This morning I went here (see arrow):
See how it’s covered in water? I took this picture at about 13:00, probably right at high tide. And of course when I was out there this morning at 06:00, it was low tide. It wasn’t the greatest of low tides but it allowed me to see what I needed to see and have a front-row seat watching the early morning surfers going up and down on the big swell that’s blowing in.
Obviously, visits to the intertidal need to be timed with the tide cycle. At this time of the year we get our lowest spring tides in the morning every two weeks or so, which is great for me because I am a creature of the morning. I can get up hours before the sun rises, but don’t ask me to do anything that requires any intense brain activity after about 21:30.

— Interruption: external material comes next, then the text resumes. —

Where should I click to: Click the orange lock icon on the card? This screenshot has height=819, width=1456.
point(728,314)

Low tide this morning was at 05:29, when it was still almost full dark. There was plenty of light to see by the time I got out to the rocks. The tide wasn’t very low and the swell was big, a combination that makes for some pretty spectacular wave watching. Here’s a view towards the marine lab from my intertidal bench; look at all that frothy water!

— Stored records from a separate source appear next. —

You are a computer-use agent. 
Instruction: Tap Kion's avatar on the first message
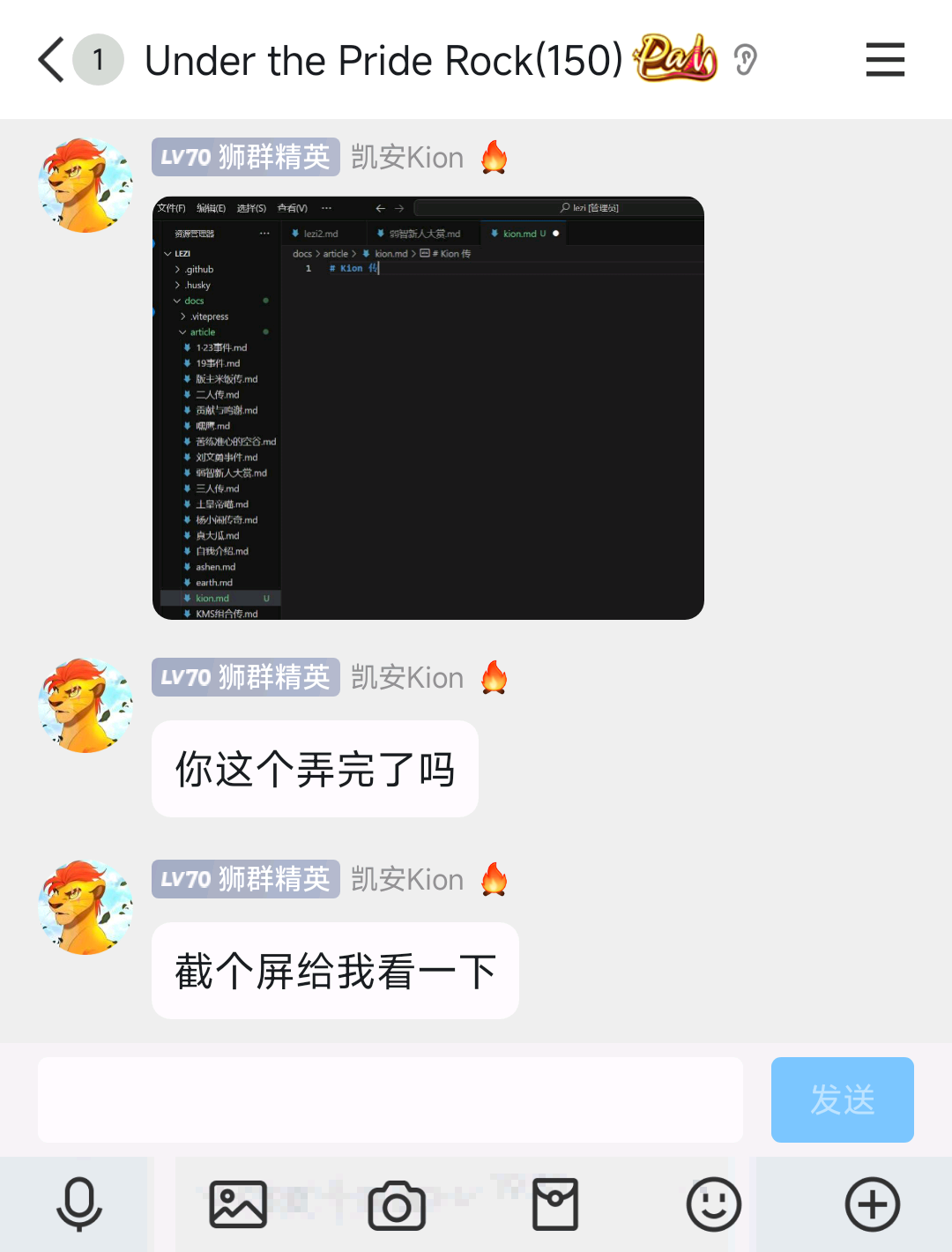(86, 185)
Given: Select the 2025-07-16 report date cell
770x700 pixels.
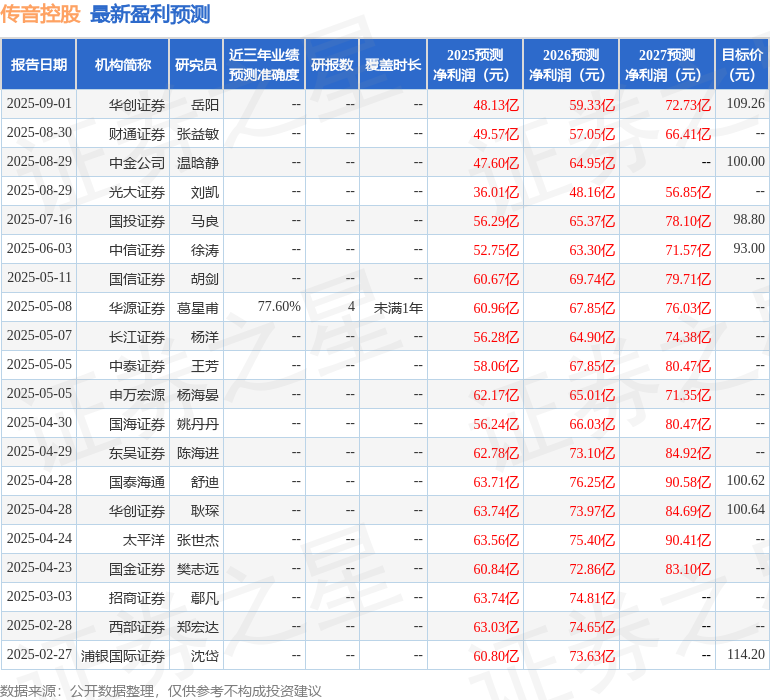Looking at the screenshot, I should pos(39,220).
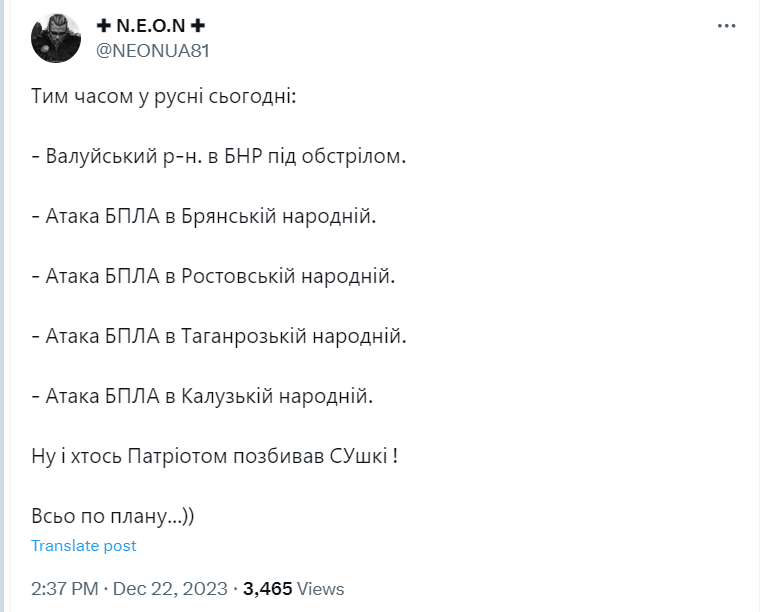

So the water was big and the tide was mediocre, but it was still a glorious morning. Where I was the bench looked like this:
What a difference seven hours can make! See that tiny black dot in the ocean? That’s a surfer. While I was out there none of the three surfers I was watching did any actual surfing.
I can’t seem to stop taking pictures of anemones:
My prize of the day appeared as I was walking back. I happened to look down at the right time and saw this little guy:
I was able to watch the octopus for a couple of minutes. Its mantle was about 3 cm tall, and I’d guess that all spread out the animal was perhaps a bit larger than the palm of my hand. When I got up to move around to the other side of the pool for a different camera angle, the octopus oozed underneath the mussels and just disappeared.
Before it vanished I was able to catch it in the act of breathing.
Although it looks like a head, given the position of the animal’s eyes, the part of the animal that’s pulsating is the mantle. The visceral mass and gills are contained in the space enclosed by the mantle; not surprisingly, this space is called the mantle cavity. The octopus flushes water in and out of the mantle cavity to irrigate its gills. When it wants to swim it closes off the opening to the mantle and forces water out through a funnel which can be rotated 360° so it can jet off in any direction. But this time the octopus didn’t use jet propulsion. It just oozed away.